Gli elettori di destra/centrodestra sono i più preoccupati per le tasse/il fisco con il 26%, contro il 18% di chi si dichiara di centro o non si colloca nella tradizionale tripartizione e il 17% degli elettori di sinistra/centrosinistra, per la criminalità con il 22% contro il 19% e il 12% rispettivamente per centro e sinistra, e per il fenomeno dell’immigrazione che preoccupa il 21% degli elettori di destra/centro destra, ma solo il 13% degli elettori di centro e i non collocati ed appena il 7% degli elettori di sinistra.

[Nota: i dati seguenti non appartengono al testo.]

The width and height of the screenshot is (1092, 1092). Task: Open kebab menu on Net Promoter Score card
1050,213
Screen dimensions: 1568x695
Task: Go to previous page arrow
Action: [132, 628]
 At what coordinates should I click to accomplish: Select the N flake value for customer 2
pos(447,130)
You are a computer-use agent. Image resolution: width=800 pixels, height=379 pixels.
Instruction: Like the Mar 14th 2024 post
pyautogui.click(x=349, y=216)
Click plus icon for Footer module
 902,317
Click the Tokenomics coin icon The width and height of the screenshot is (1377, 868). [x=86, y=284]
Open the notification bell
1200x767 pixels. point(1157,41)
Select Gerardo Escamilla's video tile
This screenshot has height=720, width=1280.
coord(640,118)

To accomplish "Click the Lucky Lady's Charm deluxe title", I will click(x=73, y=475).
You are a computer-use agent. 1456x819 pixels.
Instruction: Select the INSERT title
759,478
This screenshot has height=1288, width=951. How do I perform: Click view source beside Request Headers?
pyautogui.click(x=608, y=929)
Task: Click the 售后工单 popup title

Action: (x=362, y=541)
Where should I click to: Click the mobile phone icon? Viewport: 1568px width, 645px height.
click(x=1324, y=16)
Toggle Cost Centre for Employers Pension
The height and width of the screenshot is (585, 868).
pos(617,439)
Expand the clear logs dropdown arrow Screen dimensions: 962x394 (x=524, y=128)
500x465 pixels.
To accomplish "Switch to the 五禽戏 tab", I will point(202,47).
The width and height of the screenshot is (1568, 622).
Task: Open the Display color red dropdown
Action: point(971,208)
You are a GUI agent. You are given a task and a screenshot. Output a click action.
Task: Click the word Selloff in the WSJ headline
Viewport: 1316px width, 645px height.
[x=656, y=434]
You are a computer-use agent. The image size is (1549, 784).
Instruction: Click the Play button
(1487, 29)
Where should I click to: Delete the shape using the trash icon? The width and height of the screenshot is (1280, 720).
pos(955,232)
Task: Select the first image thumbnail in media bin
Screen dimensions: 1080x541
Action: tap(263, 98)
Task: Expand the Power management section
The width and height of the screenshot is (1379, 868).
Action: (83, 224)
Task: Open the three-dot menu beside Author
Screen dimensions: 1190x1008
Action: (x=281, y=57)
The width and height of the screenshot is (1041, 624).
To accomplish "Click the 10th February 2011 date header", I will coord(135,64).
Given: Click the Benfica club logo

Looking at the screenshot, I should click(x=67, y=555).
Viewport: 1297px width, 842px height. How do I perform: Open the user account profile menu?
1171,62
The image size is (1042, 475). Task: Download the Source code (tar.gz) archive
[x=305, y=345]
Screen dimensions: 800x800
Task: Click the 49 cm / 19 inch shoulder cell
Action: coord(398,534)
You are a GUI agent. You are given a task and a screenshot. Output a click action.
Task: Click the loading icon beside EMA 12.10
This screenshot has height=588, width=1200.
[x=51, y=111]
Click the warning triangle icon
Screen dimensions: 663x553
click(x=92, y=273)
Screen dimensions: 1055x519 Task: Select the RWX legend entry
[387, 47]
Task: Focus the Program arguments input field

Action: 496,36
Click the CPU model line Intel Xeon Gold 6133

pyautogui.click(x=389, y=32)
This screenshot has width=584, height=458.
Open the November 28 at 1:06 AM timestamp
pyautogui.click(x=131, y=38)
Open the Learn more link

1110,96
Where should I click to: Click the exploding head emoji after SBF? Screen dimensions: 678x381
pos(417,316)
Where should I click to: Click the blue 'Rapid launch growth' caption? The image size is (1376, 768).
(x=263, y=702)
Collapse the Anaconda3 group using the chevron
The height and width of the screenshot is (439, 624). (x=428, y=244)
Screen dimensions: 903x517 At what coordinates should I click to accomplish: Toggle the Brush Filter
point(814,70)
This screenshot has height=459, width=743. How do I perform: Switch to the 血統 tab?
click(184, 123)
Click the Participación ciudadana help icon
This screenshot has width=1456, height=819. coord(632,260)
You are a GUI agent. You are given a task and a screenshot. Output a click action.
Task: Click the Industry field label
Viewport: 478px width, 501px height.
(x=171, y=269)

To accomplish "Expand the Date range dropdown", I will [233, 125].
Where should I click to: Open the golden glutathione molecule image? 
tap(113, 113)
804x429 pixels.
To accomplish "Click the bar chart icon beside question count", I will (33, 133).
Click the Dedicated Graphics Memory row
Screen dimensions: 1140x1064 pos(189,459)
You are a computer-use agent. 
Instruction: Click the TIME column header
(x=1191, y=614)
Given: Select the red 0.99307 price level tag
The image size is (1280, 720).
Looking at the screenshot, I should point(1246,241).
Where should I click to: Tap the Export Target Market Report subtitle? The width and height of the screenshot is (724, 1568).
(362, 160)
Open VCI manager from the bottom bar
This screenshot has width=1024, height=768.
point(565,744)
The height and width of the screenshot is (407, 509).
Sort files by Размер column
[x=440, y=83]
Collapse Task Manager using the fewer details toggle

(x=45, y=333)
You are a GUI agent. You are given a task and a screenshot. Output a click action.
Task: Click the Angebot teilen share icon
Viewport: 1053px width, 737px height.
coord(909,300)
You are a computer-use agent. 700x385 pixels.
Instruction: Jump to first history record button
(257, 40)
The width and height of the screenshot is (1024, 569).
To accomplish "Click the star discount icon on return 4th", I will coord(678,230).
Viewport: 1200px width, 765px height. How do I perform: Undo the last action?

In sintesi, benché con alcune differenze di età, collocazione politica e geografica, la sanità è il tema che preoccupa maggiormente i sardi, molto di più dell’aumento dei prezzi e della perdita di potere d’acquisto. Ad essere molto preoccupate per la sanità sono soprattutto le donne, chi ha più di 35 anni e in particolare la fascia degli over 54, chi vive solo, chi indica di avere una buona condizione economica e gli elettori di sinistra/centrosinistra. I residenti nell’area metropolitana di Cagliari sono i meno preoccupati per la sanità (probabilmente effetto della presenza di maggiori servizi o della maggiore facilità a spostarsi verso altre regioni per curarsi). Questi ultimi sono però i più preoccupati per gli aspetti economici, così come coloro che vivono da soli, chi dichiara di vivere in difficoltà economica, le persone con un titolo di studio medio-basso e gli elettori di sinistra.